For a few months, since I moved house I guess, I've not had much to write as most of the pain and drama is behind me and lets be honest, writing a diary about putting the bins out or mopping the floor isn't really that interesting. So I decided to stop as I felt boring and committing it to paper was embarrassing.
But I've realised that I do still need it. Even if nobody's reading I still need to feel like I've told somebody about my day.
So today for the first time in ages I cried. Perhaps its the time of year, Christmas is approaching. I don't really give a stuff about Christmas, it's one expensive and inconvenient day that's been so totally commercialised that it's become a bore. Other people on social media seem to be feeling it too, maybe it's rubbed off on me a bit, which makes me wonder if my moaning for the past 400 plus days has had an affect on anybody else? Sorry if so.

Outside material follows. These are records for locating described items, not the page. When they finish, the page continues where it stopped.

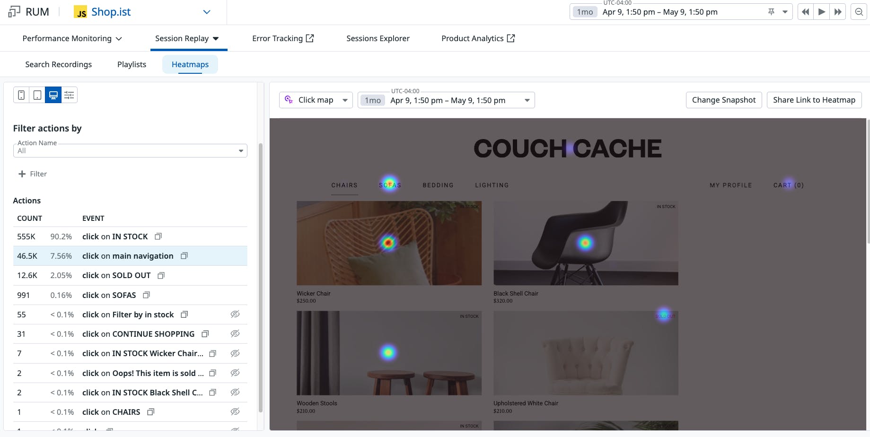Toggle visibility of 'click on CHAIRS' action

[235, 412]
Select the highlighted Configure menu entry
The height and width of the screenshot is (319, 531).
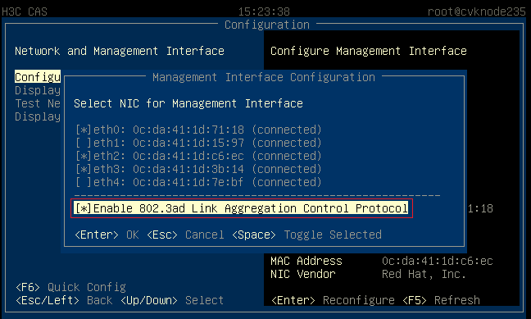38,77
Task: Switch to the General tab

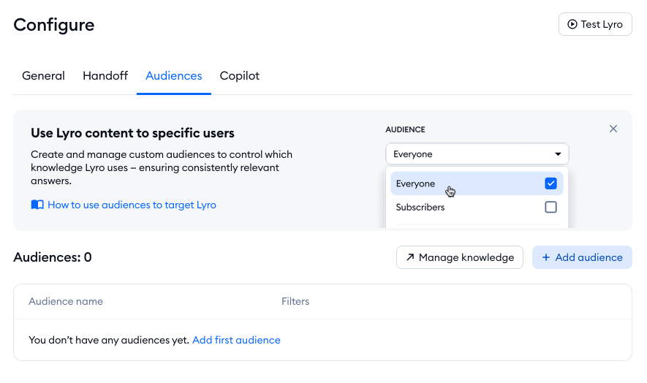Action: [x=43, y=76]
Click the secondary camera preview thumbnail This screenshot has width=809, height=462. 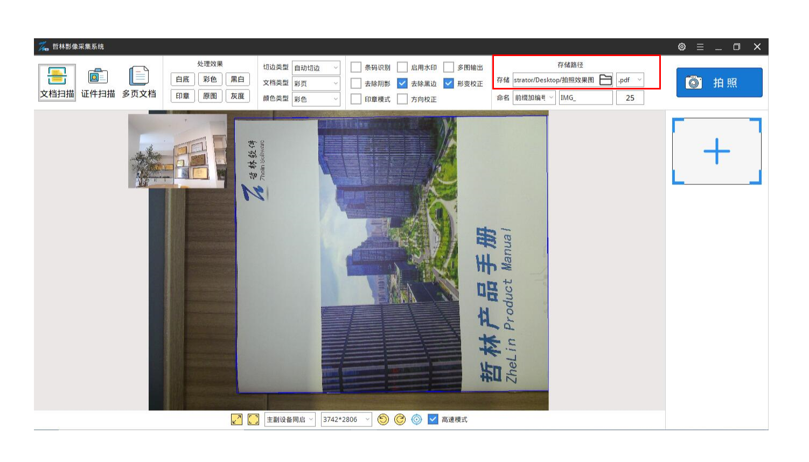tap(177, 151)

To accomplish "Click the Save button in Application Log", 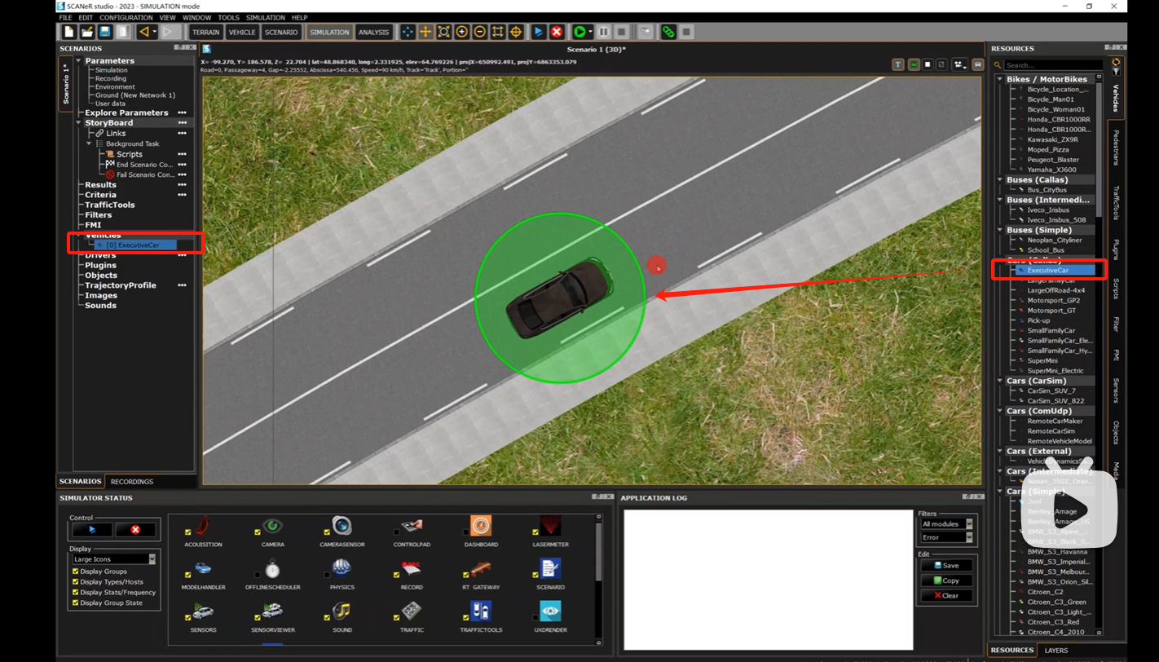I will click(945, 565).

So I cried loudly for the duration of my 60 minute drive home from work to my empty house and my daily routine. Nothing changes apart from the unlucky shit that happens. I felt sorry for myself, alone, sad, resentful. Thinking about Gavin again, the stupid fuck. It's not that I'm missing him, it's the gap that I have. The hole thats left behind that I usually keep hidden and covered over with my boring daily life. But it's always there. Lurking.
I hate that I don't know what he's doing. I want him to be lonely and miserable but he's probably loved up and happy with grab a granny or some other skank he's found. I hate that I even care. Arghg I don't care really I just....I don't know what I feel. Stupid mostly for still going on about it such a long time later. I'm his past yet he's still my present no matter how far I've come since last year.
So one day without my diary and I'm a whimpering wreck crying about the same old crap and the same useless cheating waste of space. It looks like I'm back.